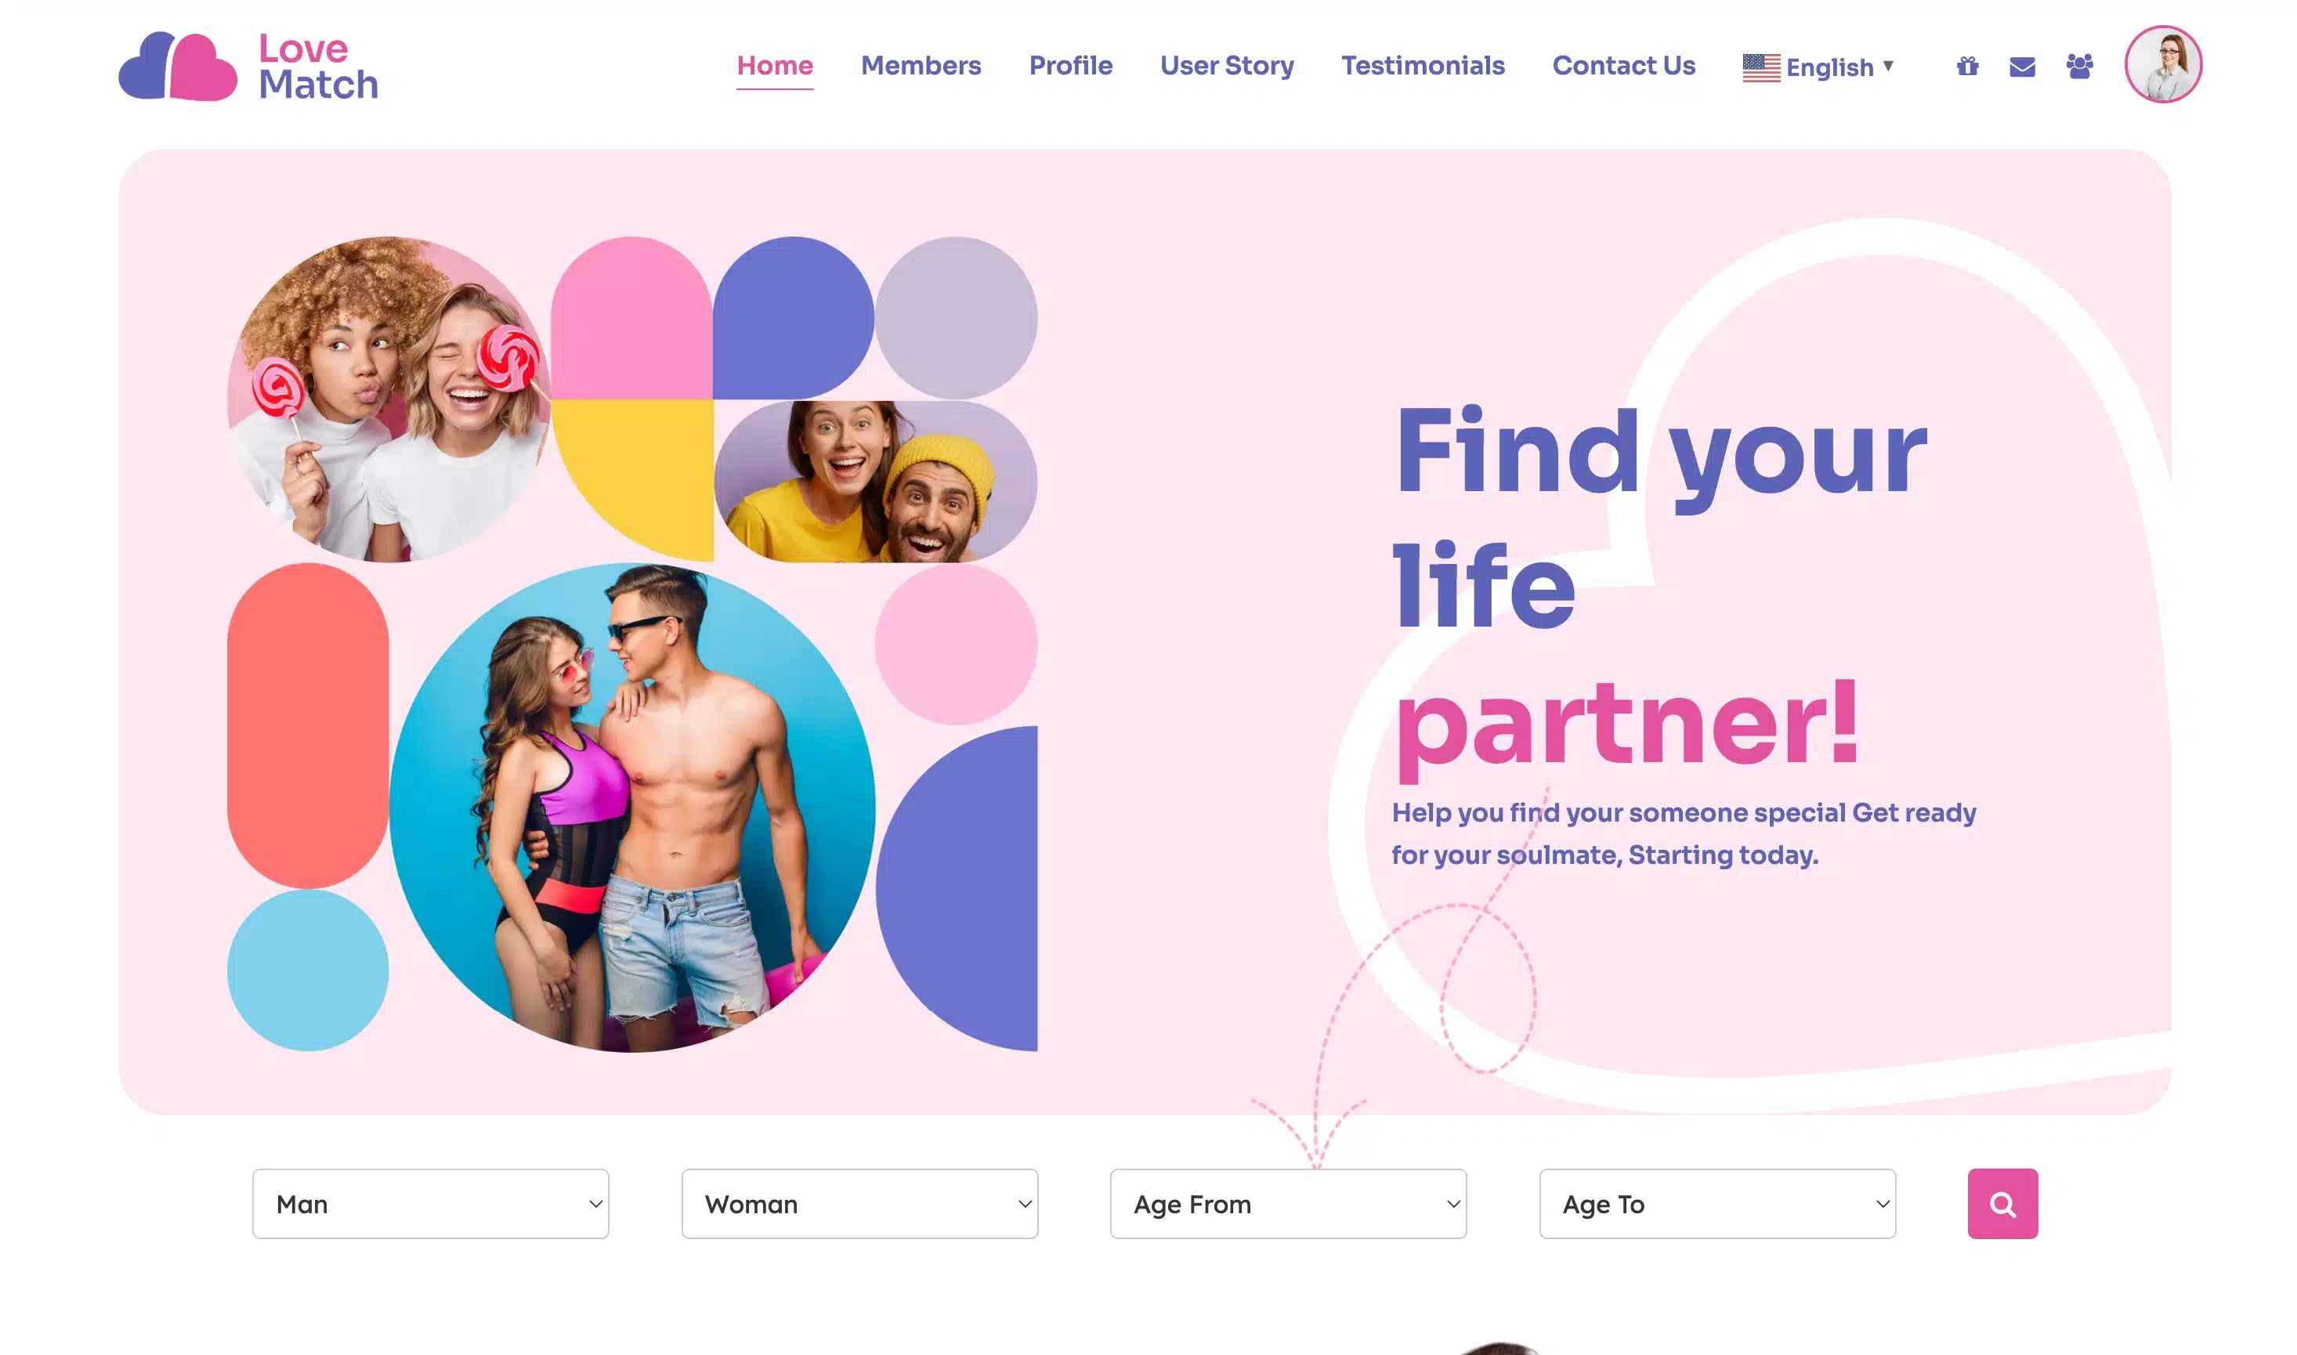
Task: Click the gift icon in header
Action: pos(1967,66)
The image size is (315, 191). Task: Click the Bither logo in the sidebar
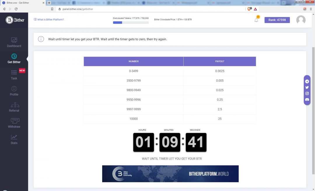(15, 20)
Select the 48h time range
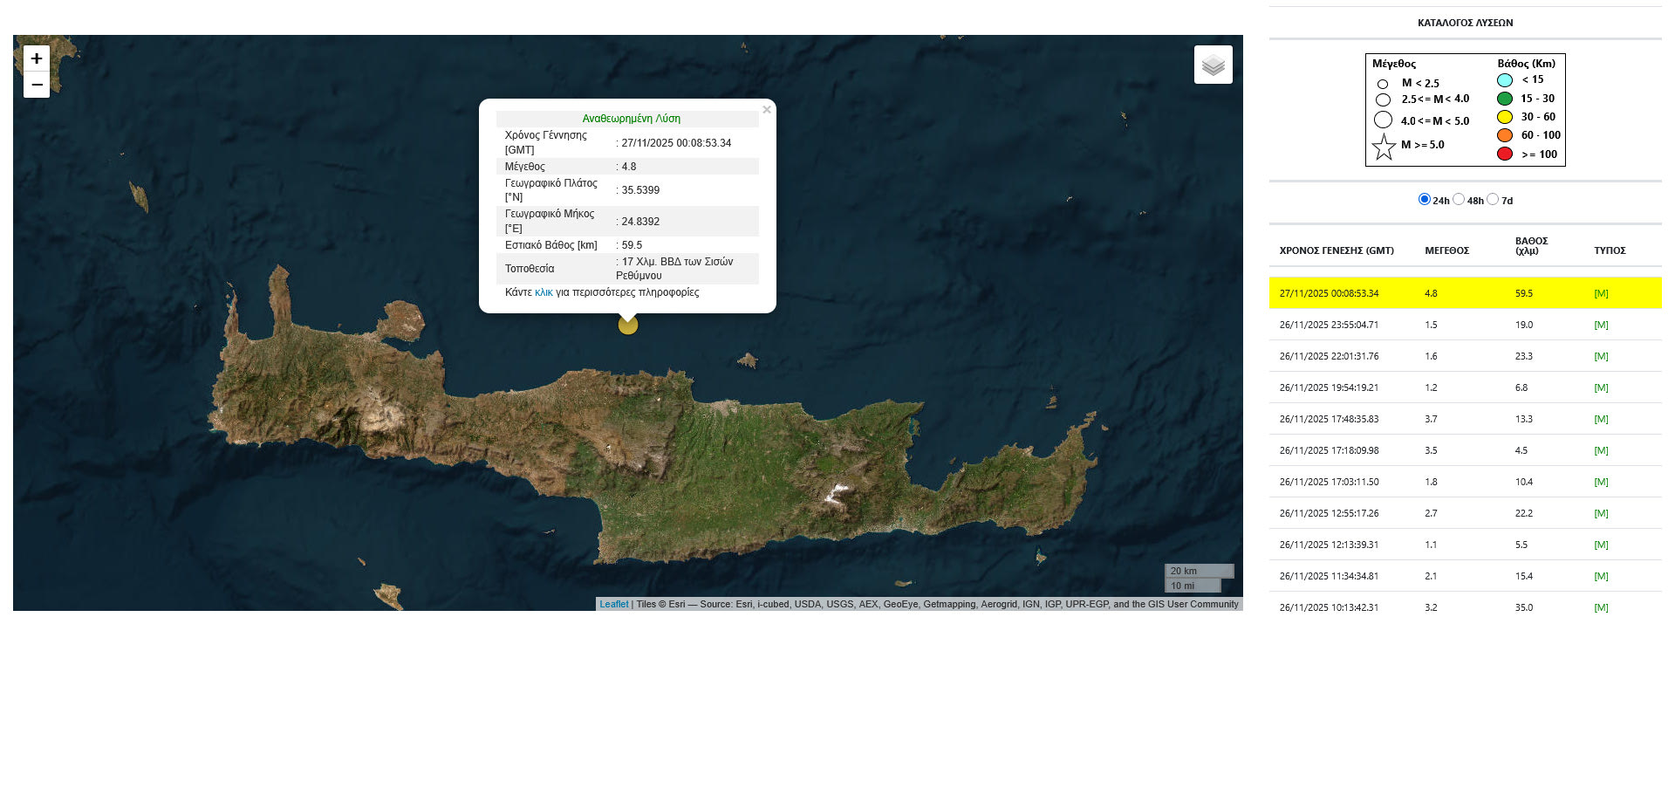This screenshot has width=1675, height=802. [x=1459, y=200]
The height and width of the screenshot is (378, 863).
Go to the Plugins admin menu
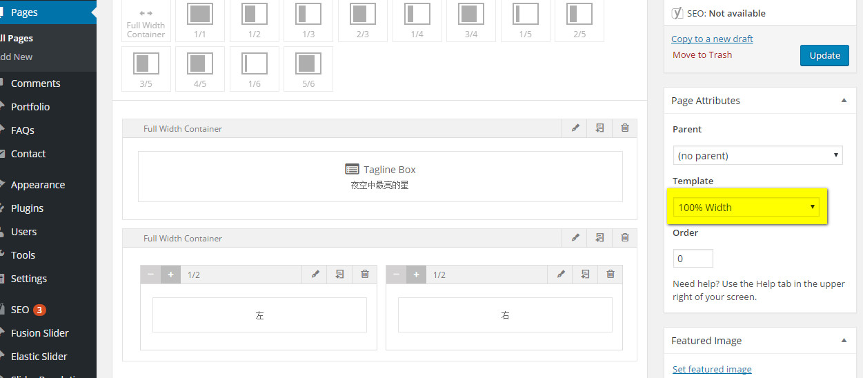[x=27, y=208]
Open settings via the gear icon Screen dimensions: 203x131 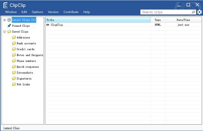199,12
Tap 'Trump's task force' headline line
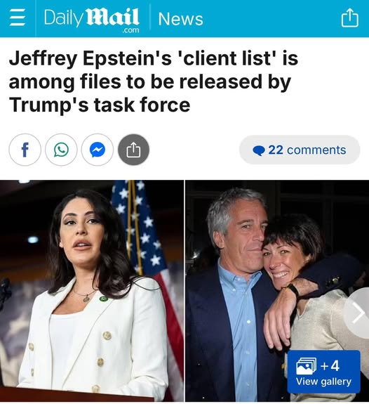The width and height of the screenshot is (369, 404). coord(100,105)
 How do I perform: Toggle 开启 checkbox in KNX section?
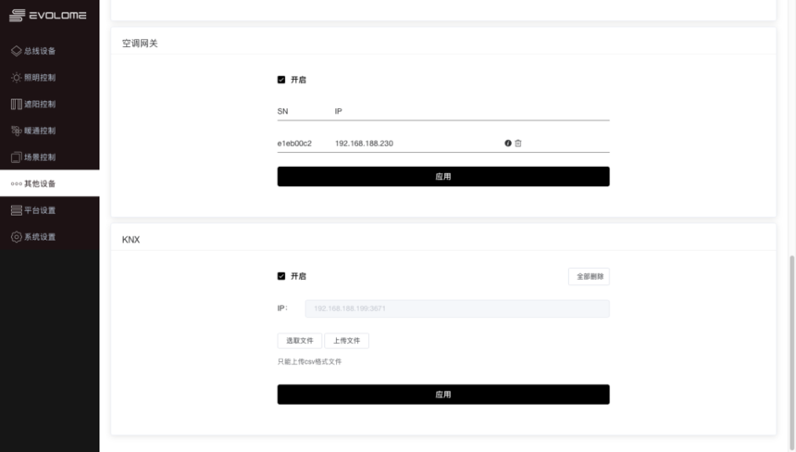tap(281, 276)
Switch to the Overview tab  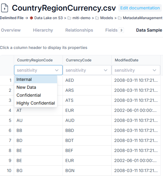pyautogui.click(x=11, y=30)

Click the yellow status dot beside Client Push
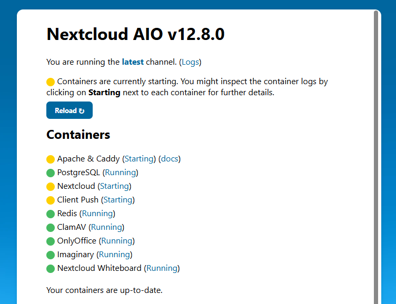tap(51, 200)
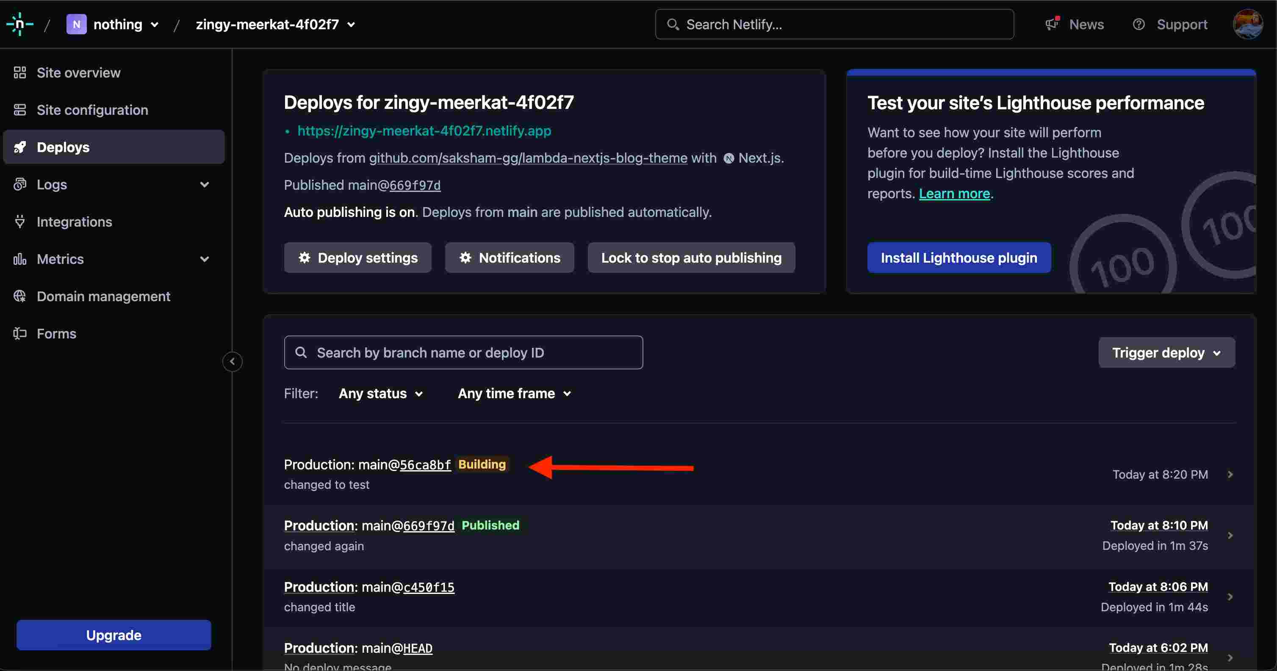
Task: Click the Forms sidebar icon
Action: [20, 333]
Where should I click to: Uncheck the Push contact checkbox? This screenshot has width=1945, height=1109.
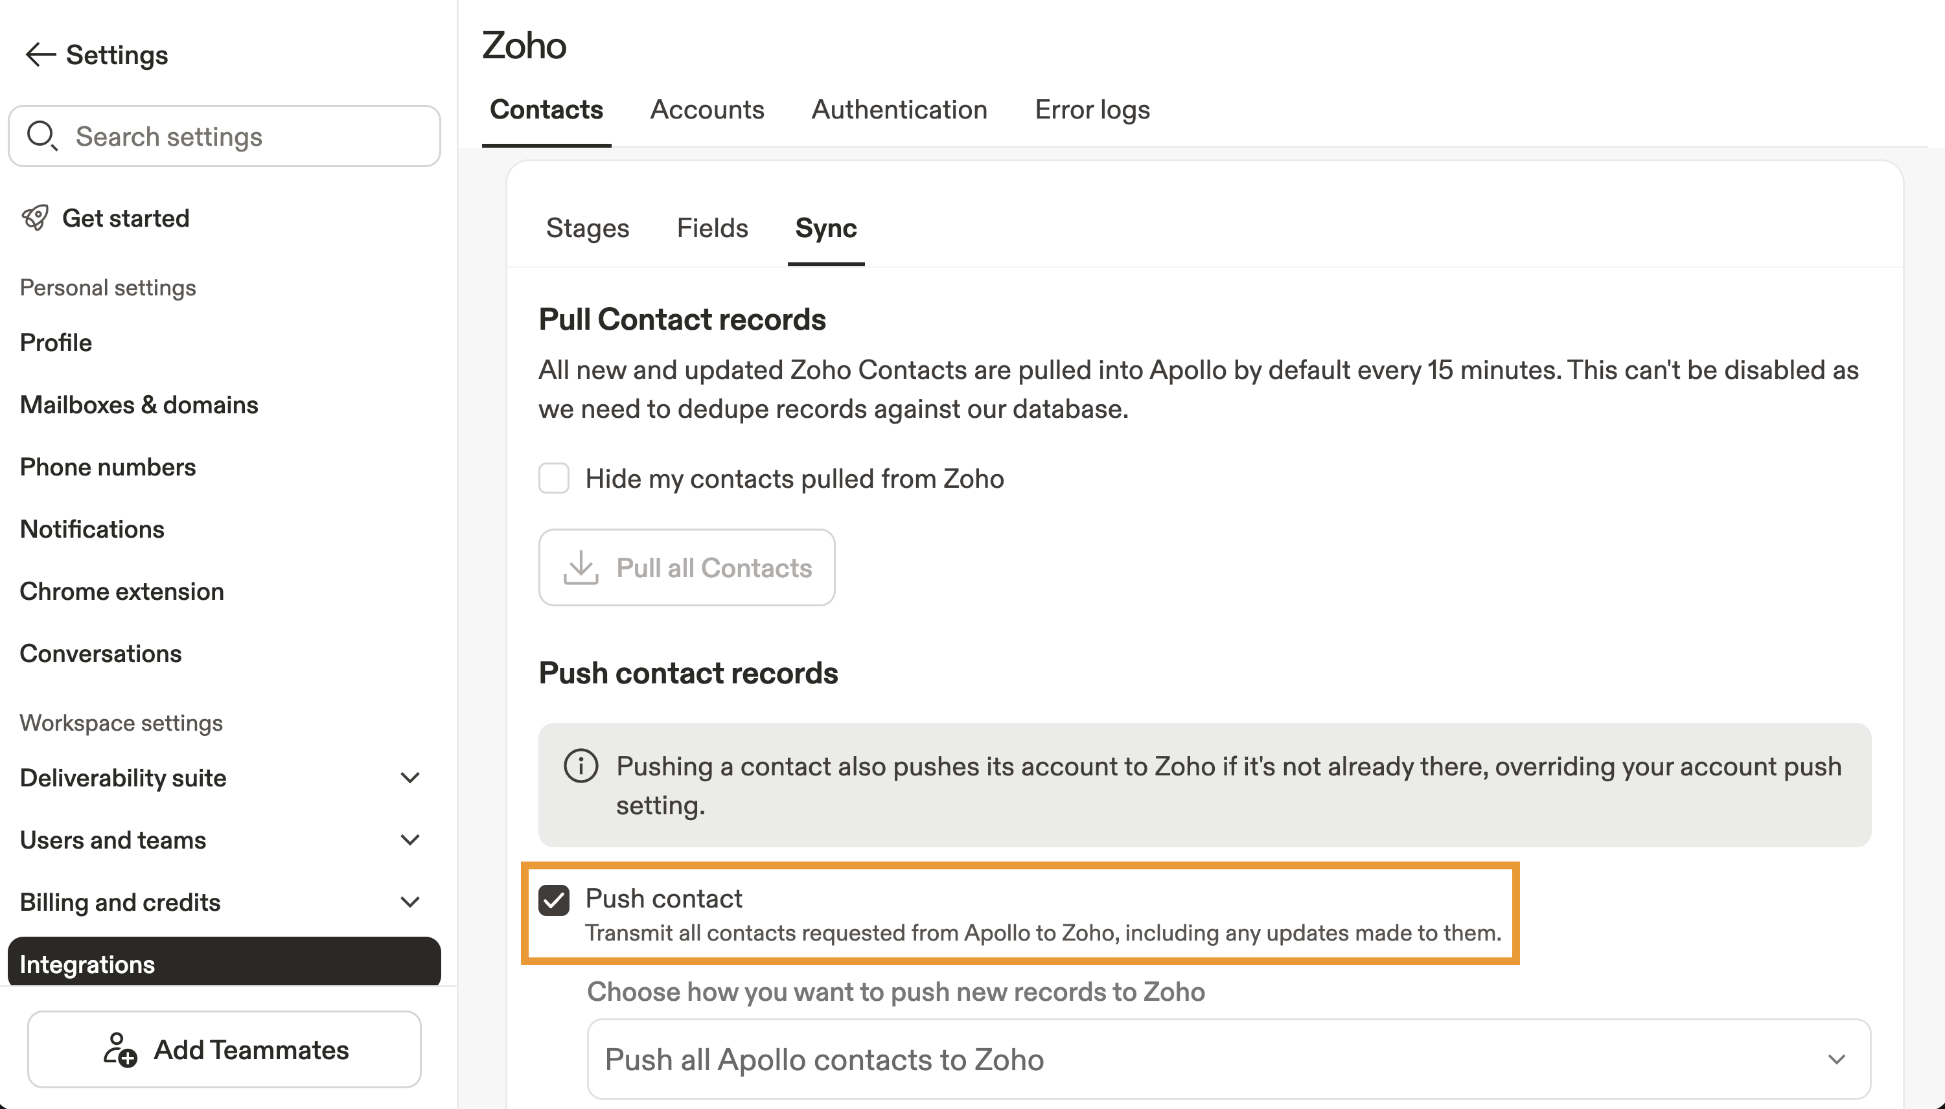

→ **Set task**: Report how many lines in the entries above contain the word "checkbox", with case mattering. Give only the number.

→ **Task output**: 2